Top

Runversation: Have the heart to run

Jimmy Hoon, 54, ran his full marathon after he underwent a quadruple bypass heart surgery.

Look, life is random. Life keeps moving forward. It doesn’t care what we think or do. It makes no sense for us to question the things that happen in life — we just have to keep moving forward.

The best way to live life is to live it on your own terms. Each of us should make time, have the freedom and flexibility to pursue the things that matter most to us, whether that is travel, volunteering, fitness, or any number of other hobbies or interests. We have to define our own paths no matter what life throws at us.

Nobody likes to lie on hospital beds, hooked up to blinking, ticking, and pumping machines, with a breathing tube down their esophagus. In those solitary moments we wonder if we have wandered off course.

“I felt very frustrated and lousy the whole day. I couldn’t lift my hands high up. I couldn’t put my hands behind. I couldn’t bend down. All my movements were restricted,” recounts 54-year-old Jimmy Hoon after undergoing a five-hour quadruple bypass heart surgery.

He picked up the habit of smoking at the age of 17 years. During his working years, he used to smoke 10 packs of cigarettes, drink 15 cups of coffee and work 15-16 hours a day. Soon, his work stress triggered panic attacks. After a routine health check-up revealed he had high cholesterol, gout, panic disorder and four blockages of between 50 and 90 per cent in his arteries, he reduced his smoking, but a bypass was inevitable by now.

(Items from a dataset)

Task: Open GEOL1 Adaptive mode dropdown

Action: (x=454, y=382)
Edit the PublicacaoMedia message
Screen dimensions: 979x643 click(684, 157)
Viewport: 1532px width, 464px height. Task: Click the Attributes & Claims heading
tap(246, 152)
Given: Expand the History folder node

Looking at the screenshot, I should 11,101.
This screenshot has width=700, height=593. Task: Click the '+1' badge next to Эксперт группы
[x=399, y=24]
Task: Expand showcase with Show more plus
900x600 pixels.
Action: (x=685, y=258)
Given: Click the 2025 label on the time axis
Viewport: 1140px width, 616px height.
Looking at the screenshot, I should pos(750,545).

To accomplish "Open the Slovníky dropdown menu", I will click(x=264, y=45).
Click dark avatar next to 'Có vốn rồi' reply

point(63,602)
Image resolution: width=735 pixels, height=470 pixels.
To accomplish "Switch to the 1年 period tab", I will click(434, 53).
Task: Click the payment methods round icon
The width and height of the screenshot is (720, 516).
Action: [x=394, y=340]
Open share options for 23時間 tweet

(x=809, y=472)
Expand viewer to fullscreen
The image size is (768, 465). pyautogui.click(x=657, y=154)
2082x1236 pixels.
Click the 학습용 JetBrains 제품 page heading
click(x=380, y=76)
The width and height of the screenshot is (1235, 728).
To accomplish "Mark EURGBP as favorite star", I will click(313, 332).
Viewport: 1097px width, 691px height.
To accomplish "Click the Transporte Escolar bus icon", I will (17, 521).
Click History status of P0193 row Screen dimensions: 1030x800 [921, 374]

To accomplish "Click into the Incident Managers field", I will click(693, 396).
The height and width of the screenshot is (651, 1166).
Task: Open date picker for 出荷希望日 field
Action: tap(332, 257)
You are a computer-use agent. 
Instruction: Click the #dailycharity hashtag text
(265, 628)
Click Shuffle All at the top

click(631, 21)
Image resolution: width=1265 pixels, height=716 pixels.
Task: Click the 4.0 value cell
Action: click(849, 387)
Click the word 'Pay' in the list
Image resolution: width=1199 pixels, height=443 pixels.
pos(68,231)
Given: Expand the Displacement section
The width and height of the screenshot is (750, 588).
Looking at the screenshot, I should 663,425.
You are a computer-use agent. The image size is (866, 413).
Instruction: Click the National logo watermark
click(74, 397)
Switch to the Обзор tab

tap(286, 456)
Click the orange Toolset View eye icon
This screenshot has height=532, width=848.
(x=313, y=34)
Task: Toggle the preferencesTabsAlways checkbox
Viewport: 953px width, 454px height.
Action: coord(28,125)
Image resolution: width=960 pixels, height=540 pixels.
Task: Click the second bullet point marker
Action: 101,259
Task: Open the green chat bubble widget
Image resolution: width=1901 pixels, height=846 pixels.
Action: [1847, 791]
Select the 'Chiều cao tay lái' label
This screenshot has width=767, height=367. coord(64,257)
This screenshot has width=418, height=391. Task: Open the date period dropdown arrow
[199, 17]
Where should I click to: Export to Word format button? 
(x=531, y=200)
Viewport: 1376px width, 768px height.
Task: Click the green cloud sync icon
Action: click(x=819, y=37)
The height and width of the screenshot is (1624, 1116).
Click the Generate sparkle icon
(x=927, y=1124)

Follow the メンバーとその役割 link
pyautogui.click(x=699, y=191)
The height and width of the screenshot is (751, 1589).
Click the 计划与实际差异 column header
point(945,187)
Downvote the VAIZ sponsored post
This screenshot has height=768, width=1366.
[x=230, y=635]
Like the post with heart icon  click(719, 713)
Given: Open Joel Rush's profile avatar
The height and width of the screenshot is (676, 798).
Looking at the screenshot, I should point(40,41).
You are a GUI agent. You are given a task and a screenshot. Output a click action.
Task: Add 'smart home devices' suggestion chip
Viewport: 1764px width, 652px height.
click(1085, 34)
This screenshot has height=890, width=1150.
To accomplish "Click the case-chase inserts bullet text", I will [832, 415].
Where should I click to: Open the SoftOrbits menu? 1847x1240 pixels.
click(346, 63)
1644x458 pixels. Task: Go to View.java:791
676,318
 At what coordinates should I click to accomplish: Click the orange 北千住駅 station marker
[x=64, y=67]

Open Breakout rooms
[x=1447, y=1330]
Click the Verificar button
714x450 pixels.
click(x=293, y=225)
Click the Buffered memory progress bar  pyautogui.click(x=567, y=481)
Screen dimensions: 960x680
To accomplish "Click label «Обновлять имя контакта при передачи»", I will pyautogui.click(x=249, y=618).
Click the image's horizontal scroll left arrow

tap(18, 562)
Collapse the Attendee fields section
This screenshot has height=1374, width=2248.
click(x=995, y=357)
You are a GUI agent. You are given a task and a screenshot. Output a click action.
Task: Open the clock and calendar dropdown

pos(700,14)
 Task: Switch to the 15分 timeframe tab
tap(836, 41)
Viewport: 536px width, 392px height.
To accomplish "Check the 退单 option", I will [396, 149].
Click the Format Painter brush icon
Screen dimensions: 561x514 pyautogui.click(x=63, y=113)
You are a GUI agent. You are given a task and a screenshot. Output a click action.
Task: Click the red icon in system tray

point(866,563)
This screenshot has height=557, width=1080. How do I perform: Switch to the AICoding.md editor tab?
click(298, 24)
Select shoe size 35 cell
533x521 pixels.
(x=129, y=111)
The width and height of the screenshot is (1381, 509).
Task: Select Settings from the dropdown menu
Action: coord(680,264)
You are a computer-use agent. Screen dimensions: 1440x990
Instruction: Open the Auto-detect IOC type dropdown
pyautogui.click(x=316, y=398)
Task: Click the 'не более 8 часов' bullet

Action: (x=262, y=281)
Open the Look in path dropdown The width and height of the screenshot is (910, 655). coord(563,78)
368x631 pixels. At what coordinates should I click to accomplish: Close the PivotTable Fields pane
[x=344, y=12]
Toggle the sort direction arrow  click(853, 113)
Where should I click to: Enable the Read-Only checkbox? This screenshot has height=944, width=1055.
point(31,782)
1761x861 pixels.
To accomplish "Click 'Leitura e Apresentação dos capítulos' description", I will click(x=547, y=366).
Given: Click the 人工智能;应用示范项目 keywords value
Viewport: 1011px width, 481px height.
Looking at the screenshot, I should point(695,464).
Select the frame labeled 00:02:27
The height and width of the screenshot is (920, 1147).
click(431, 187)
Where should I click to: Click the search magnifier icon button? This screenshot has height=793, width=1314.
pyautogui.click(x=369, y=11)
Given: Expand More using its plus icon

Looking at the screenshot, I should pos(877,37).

• _List of tasks_
A – In the article about Jimmy Hoon, how long did his quadruple bypass heart surgery take?
B – Name every health problem that the routine check-up found, according to the article about Jimmy Hoon.
C – Extend the article about Jimmy Hoon, picking up after its last sentence.

• _Answers to the exercise_
A – Five hours.

B – High cholesterol, gout, panic disorder, and four blockages of between 50 and 90 percent in his arteries.

C –
The road to redemption is not always direct. There will be hazards along the way, fluctuations of fortune, setbacks and loss of hope. But redemption will come. And when it does, every part of the journey will be understood and justified. One has to take action and create the life one longs for. We have to go beyond the limitations presented to us by our mind or body.

After three months of confining himself to his home, Jimmy Hoon ventured out for a walk. He promised himself that he would stay healthy. After a year and a half, the turnaround began. Slow walks to jogs to running.

He signed up for a 10-km run which came almost two years after his surgery and is still the one he “enjoyed the most”. And it got him hooked. Gradually he tested himself by running half marathons and at the age of 54 ran his first full marathon. It was a huge emotional moment for him.

Running has given him a new lease of life. An opportunity to watch his kids grow up and live their own lives. Encourage those around him.

Often, we wait to make changes but no matter what age, one can still take up new hobbies or improve oneself. As Ralph Waldo Emerson wrote: “This new day is too dear, with its hopes and invitations, to waste a moment on the yesterdays.”

Don’t give up. It’s never too late to live the life of your dreams.